Usual fee – This term implies the regular price charged for a particular dental service.
In-network / out-of-network – Dentists who contract with the insurance company and offer a special discount for insured persons are in-network providers. All other dentists are considered out-of-network providers.
Options When You Don’t Have Dental Insurance
Some people can’t fulfill insurers’ requirements or don’t want to pay dental insurance. If you are one of them, you should consider other available options, such as:
Flexible spending account – It is a fund to put money dedicated to additional medical expenses. An acceptable average is $3,000 annually to cover necessary medical and dental service costs.

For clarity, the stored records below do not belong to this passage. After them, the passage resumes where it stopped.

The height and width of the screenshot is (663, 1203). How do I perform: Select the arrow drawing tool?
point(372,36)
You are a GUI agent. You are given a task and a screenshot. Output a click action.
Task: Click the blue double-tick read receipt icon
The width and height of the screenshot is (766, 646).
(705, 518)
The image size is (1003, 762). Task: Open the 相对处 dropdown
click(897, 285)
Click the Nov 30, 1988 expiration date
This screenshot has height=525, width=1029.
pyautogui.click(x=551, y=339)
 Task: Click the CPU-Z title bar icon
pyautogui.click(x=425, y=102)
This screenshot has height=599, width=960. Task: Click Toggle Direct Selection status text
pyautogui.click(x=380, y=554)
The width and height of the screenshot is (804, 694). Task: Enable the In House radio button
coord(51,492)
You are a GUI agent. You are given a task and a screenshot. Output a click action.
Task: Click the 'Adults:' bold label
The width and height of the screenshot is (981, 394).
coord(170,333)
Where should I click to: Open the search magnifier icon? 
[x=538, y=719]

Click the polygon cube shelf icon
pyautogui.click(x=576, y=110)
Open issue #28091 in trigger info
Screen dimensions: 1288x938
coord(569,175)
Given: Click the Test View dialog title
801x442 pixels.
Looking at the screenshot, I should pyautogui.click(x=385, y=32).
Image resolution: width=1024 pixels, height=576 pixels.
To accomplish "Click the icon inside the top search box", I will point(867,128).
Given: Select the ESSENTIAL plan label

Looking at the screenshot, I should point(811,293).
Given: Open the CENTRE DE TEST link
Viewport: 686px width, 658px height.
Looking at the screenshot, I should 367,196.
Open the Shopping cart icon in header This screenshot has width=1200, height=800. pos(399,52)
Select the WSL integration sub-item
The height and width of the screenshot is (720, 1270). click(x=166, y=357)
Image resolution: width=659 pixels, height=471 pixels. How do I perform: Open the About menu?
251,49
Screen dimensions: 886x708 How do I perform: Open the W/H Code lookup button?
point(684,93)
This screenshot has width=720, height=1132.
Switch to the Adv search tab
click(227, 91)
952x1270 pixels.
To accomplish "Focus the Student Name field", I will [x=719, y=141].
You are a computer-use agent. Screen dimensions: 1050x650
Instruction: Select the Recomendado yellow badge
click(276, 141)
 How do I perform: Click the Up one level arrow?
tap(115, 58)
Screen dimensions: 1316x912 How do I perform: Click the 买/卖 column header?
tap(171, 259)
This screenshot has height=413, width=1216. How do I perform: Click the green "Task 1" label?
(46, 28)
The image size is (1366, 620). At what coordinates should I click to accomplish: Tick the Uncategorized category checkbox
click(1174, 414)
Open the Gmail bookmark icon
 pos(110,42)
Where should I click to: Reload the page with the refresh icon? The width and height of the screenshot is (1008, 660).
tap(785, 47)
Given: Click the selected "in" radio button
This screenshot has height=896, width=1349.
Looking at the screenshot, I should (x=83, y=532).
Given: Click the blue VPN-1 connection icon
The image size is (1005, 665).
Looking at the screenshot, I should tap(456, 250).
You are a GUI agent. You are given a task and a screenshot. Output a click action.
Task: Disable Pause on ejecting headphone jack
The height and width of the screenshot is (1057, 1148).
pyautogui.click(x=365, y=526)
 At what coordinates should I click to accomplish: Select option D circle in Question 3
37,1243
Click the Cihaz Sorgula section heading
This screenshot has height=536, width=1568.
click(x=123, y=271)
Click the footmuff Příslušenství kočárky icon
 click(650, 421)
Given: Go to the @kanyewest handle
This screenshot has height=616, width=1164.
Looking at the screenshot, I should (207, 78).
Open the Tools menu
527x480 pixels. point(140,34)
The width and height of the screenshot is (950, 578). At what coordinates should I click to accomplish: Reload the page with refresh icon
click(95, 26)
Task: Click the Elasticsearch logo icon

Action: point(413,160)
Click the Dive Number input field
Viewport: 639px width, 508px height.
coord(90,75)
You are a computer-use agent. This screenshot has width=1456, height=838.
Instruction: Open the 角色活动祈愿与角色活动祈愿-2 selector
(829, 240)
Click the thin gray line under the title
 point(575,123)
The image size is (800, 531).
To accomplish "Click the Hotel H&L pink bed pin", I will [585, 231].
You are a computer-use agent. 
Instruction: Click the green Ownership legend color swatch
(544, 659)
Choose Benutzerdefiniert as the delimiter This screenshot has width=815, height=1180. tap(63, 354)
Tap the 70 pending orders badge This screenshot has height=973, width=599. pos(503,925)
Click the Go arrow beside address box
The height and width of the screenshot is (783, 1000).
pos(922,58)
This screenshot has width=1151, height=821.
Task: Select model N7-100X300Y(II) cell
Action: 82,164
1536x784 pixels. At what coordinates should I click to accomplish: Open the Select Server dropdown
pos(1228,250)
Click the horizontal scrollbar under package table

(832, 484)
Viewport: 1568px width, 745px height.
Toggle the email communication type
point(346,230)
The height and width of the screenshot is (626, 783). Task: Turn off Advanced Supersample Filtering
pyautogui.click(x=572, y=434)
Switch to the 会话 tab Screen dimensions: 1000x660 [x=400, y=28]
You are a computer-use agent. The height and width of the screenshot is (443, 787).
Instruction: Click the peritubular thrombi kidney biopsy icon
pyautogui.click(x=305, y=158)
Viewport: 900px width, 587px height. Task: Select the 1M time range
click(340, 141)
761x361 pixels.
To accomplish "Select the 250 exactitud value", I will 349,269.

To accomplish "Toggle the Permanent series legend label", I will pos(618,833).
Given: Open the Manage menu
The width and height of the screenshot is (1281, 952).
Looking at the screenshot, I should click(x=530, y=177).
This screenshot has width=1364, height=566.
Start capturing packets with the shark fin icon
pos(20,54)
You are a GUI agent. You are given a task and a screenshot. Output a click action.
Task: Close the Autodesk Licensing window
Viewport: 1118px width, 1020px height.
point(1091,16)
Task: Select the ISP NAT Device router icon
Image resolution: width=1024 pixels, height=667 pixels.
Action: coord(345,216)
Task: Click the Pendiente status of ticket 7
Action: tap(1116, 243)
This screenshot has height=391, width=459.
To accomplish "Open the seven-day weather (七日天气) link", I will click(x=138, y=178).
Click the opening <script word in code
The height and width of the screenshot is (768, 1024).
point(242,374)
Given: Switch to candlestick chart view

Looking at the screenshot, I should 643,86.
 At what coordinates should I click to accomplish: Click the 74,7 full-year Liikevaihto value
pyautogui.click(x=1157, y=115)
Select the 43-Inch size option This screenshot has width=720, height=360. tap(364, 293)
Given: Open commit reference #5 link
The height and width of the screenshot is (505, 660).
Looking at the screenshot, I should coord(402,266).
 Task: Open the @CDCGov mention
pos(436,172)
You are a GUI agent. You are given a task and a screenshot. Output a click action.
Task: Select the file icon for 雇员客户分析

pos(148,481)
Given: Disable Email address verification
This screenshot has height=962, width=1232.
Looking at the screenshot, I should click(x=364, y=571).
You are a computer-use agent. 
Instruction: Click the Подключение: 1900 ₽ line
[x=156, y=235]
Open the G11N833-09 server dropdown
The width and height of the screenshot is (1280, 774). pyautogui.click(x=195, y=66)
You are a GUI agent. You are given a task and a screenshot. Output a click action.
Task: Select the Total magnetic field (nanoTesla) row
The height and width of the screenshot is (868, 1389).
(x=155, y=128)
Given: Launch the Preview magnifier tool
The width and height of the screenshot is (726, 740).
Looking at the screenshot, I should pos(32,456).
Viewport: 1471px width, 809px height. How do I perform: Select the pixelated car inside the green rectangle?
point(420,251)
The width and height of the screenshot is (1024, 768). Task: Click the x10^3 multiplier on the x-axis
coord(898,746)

Health savings account – You can put money dedicated to medical and dental expenses into your savings account. Since it is pre-tax, this option provides additional savings. The good thing is that you can transfer unspent dollars to the following year.
Dental discount plan – This membership allows you to negotiate discounts with your dentist. In other words, you should pay an annual membership fee and required dental services directly to your dentist at negotiated prices.
Dental schools – Most dental schools provide dental services of high quality at a lower price. They are an excellent dental care solution if you live nearby.
Payment plan – When paying out of pocket for dental services, you can create an individual plan with your dentist. That way, you can pay for expensive procedures in several monthly installments without or with low interest.
Dental tourism – It has become a popular option lately for many Americans. You can combine the beautiful with the useful and visit the dentist during tourist stays abroad. Savings are significant in popular destinations like Mexico, Costa Rica, and Colombia.
Besides being an aesthetic issue, the health of your teeth is essential for your overall health. Therefore, you should think about dental care and its cost on time. Dental insurance is one of the most convenient options offering many different plans. You should choose the one that best fits your preferences, possibilities, and dental needs.